Et là, je dois l’avouer, mon coeur a bondit dans ma poitrine! Qui a osé faire cela à mon petit loup? Pourquoi la maîtresse ne m’a rien dit? Un coup à la tête, ce n’est pas anodin, surtout avec une marque pareille…

Du coup je demande à mon petit loup des détails. Il m’explique que c’est toujours ce même petit bonhomme, H., qui l’a écrasé par terre, s’est mis sur lui et lui a tapé la tête par terre…

Et là, j’imagine la scène, et mon coeur se serre encore un peu plus.

Un tas de pensées s’entrechoquent dans ma tête… J’ai envie de hurler. Je vais aller voir la maîtresse? J’ai envie d’attraper les parents de ce petit tortionnaire, qui s’acharne sur mon fiston depuis une semaine (parce que c’est ce même petit H. le responsable de tous les bleus et griffures de mon loulou…). J’ai même envie d’attraper ce petit monstre et de lui dire moi-même ce que je pense de ce comportement (mais je ne le ferai pas! Je sais que ce n’est pas bien, pas une solution…Mais j’en ai quand même envie!).

Bon, je respire un grand coup, je regarde encore une fois mon petit loup, qui lui n’est pas traumatisé pour un sou. Je respire encore une fois, et je lui pose encore quelques questions. J’apprends donc que ce petit bonhomme est souvent puni, qu’il s’en prend un peu à tout le monde (même à sa glace à la cantine visiblement, ce qui a l’air de plus choquer mon loulou que le fait qu’il le tape!). Et je me rappelle l’avoir déjà vu à la sortie de la classe, avec la maîtresse fâchée, qui lui avait confisqué son doudou, et expliquait à la maman qu’il s’en servait pour taper sur les enfants…

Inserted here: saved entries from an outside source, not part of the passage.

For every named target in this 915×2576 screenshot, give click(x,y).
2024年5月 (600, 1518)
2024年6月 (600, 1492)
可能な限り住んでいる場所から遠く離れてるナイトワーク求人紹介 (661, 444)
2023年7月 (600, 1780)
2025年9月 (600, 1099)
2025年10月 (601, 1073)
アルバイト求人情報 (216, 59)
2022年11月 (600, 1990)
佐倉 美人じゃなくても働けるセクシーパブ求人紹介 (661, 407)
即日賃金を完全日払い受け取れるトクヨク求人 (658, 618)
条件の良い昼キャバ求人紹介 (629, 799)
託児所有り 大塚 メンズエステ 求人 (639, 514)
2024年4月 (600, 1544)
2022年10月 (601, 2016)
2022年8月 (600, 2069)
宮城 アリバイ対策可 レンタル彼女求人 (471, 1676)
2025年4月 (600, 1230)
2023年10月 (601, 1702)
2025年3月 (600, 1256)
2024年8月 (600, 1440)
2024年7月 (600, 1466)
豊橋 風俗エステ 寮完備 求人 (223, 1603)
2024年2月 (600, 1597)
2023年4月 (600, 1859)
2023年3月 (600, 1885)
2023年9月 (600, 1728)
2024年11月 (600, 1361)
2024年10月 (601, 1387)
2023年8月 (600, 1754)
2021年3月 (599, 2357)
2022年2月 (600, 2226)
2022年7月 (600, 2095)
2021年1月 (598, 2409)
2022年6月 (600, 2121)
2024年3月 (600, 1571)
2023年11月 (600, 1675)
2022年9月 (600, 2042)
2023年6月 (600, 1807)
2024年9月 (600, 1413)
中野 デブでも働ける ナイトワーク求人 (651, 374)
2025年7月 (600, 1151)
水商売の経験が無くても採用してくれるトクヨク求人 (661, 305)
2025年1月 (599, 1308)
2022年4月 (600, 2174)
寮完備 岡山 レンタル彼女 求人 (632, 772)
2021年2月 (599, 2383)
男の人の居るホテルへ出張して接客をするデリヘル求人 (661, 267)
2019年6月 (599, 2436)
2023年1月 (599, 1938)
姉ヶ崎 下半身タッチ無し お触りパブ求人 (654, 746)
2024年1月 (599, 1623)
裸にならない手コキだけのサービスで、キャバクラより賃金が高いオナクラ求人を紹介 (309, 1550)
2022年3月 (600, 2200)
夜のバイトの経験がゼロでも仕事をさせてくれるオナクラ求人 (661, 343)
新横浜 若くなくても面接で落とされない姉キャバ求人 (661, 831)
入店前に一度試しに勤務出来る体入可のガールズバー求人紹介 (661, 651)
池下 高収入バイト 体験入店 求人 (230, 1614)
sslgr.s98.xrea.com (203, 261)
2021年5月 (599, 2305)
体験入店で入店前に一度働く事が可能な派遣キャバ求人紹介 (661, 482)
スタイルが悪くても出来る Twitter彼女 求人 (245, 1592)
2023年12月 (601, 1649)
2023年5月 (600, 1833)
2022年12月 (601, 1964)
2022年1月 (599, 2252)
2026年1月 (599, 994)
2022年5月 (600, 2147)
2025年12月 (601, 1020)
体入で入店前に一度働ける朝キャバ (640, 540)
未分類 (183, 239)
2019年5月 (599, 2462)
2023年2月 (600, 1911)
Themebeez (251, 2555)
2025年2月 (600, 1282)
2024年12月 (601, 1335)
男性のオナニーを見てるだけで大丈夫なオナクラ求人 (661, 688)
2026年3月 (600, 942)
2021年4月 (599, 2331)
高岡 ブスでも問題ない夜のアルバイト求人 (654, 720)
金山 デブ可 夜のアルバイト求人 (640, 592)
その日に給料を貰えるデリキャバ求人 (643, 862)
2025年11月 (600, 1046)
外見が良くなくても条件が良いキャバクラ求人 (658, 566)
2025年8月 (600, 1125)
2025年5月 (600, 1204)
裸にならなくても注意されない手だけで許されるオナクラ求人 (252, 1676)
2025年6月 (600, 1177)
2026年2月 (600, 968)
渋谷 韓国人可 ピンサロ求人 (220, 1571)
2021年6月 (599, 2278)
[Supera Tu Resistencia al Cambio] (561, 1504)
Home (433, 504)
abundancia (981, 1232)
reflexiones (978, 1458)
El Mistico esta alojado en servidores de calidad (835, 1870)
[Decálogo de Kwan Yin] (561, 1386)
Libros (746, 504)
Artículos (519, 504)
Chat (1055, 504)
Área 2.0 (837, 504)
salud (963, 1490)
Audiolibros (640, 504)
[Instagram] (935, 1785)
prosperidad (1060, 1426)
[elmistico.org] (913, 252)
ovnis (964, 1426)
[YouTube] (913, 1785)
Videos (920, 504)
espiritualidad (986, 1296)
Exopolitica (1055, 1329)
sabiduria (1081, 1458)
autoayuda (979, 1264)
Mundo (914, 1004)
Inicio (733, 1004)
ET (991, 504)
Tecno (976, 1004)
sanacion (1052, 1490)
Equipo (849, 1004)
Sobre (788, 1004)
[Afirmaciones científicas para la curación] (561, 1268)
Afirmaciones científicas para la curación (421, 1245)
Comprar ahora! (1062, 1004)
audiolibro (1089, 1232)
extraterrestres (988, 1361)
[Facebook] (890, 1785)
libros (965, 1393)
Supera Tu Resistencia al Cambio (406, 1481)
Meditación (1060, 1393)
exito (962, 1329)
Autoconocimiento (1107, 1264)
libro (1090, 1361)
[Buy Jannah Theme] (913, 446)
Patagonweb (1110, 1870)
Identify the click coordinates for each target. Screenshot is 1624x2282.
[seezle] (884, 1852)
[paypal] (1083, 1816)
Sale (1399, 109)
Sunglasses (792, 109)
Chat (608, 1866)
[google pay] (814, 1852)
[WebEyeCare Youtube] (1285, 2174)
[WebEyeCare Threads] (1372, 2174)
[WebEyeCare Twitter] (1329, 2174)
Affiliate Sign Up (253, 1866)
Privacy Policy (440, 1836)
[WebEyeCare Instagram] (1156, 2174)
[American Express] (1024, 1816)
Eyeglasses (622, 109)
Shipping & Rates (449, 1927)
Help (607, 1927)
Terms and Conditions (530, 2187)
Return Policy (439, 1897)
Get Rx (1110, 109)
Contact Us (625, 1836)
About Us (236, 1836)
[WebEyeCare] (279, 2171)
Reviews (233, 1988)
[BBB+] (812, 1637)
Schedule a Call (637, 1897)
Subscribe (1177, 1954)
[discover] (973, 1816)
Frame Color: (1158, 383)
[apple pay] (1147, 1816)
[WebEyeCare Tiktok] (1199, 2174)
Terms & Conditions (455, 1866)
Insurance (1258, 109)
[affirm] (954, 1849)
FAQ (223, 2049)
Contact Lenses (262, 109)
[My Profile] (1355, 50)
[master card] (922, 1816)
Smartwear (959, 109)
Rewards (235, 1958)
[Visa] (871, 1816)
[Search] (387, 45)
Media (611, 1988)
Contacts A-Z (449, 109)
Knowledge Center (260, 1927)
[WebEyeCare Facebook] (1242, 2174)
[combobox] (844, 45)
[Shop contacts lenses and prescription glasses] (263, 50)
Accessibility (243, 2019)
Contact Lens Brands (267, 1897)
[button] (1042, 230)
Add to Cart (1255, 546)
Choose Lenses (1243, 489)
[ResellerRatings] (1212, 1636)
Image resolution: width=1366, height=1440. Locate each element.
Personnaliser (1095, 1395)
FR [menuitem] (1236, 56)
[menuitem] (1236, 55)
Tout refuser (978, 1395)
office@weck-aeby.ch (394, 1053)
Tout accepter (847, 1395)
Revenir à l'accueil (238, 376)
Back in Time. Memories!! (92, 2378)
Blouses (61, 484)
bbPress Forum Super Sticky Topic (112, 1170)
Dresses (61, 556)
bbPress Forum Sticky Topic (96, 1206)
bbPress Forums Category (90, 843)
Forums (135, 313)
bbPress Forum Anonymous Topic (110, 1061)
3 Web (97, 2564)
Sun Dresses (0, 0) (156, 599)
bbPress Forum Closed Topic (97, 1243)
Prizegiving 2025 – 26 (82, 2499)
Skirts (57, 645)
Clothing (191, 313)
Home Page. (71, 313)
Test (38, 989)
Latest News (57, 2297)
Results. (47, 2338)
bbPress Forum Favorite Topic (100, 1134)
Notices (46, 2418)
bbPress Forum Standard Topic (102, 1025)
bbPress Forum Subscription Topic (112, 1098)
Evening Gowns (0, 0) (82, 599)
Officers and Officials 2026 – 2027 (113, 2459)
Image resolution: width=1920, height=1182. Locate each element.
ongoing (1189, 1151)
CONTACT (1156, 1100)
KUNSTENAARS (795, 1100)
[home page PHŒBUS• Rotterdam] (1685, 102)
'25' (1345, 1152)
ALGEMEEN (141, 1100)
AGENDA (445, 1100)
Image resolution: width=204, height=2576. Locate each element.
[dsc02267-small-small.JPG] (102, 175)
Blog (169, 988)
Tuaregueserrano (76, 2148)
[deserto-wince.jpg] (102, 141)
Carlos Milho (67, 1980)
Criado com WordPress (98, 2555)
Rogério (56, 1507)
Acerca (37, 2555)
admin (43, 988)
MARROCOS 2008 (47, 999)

Déjà, ça me rassure (oui, c’est un peu bizarre comme réaction). Je me dis que ce n’est pas un acharnement contre mon fiston, qu’il est comme ça avec tous les enfants. C’est bête, mais ça m’embête (un petit peu) moins.

Mais bon, je me dis que du coup, la maîtresse sait déjà que le morpion n’est pas très sympa, elle le punit, mais elle n’a pas non plus une grande marge de manœuvre, du coup il peut continuer à faire du mal à mon loulou…

Alors je demande à mon Mini-loup ce qu’il fait lorsque H. l’embête, il me répond : « je lui dit que c’est pas bien et qu’il va aller au coin! ».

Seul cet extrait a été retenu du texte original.